Employee Development

Why do developmental groups for women matter?

Have you ever been to a meeting with several managers and leaders? Have you ever noticed how women are normally the minority and that they tend to sit next to or near each other?

This is because humans tend to seek out others with whom they feel they have the most in common. That is why developmental groups for women can be so valuable in providing coaching and support.

Where the number of senior women within a business is smaller, it can be harder to find role models to emulate. The more we can increase the exposure and influence of women, the greater the success will be in breaking the barriers.

At Enterprise, there are developmental groups to support women at different career stages.

The Female BOSS Group at our EU HQ helps Level I female employees to expand their network, develop core skills and tackle any self-perceived obstacles to progression.

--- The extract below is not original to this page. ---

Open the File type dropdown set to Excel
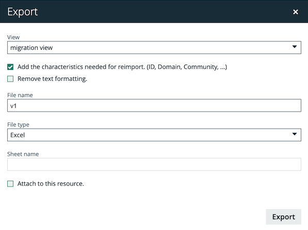This screenshot has height=230, width=308. click(154, 135)
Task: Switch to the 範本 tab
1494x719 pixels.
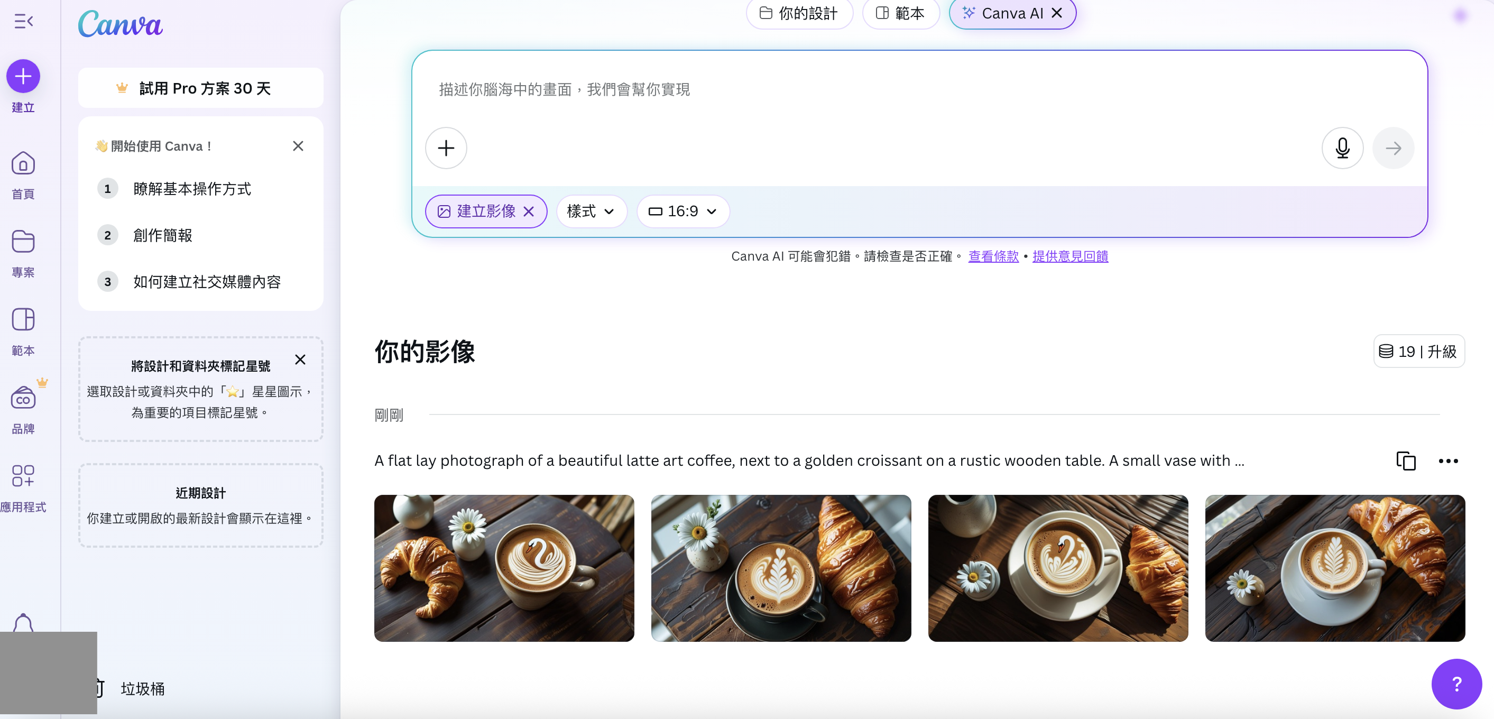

The BOSS Board initiatives help bridge skill gaps in communication and leadership styles through workshops and events that cater to the needs of different members and help to overcome hurdles.

Sessions are held every six weeks, exploring different topics and providing a platform to allow employees to meet their full potential.

Jill Boone, Female BOSS Level IV Champion said, “Being a member of the Female BOSS Group means that these women are committed to a one-year program of focused professional development. They will build their workplace skills and develop their personal strengths to progress in their careers.”

The Lean In Circle at our EU HQ offers Level II and Level III female employees peer-to-peer mentoring and support, a chance to share experiences with each other and to develop soft skills required to achieve personal and professional goals.

The Lean In Circle is a place where members can be unapologetically ambitious. According to Women in the Workplace 2017, co-authored by LeanIn.org and McKinsey & Company, women in circles are more confident and ambitious, more likely to ask for and to receive promotions and more aware of the role that gender plays at work.

“Peer mentoring is extremely important in bringing positive change in your life personally and professionally. The Lean In committee empowers members through networking and development opportunities,” said Leigh Lafever-Ayer, Lean-In Level IV Champion.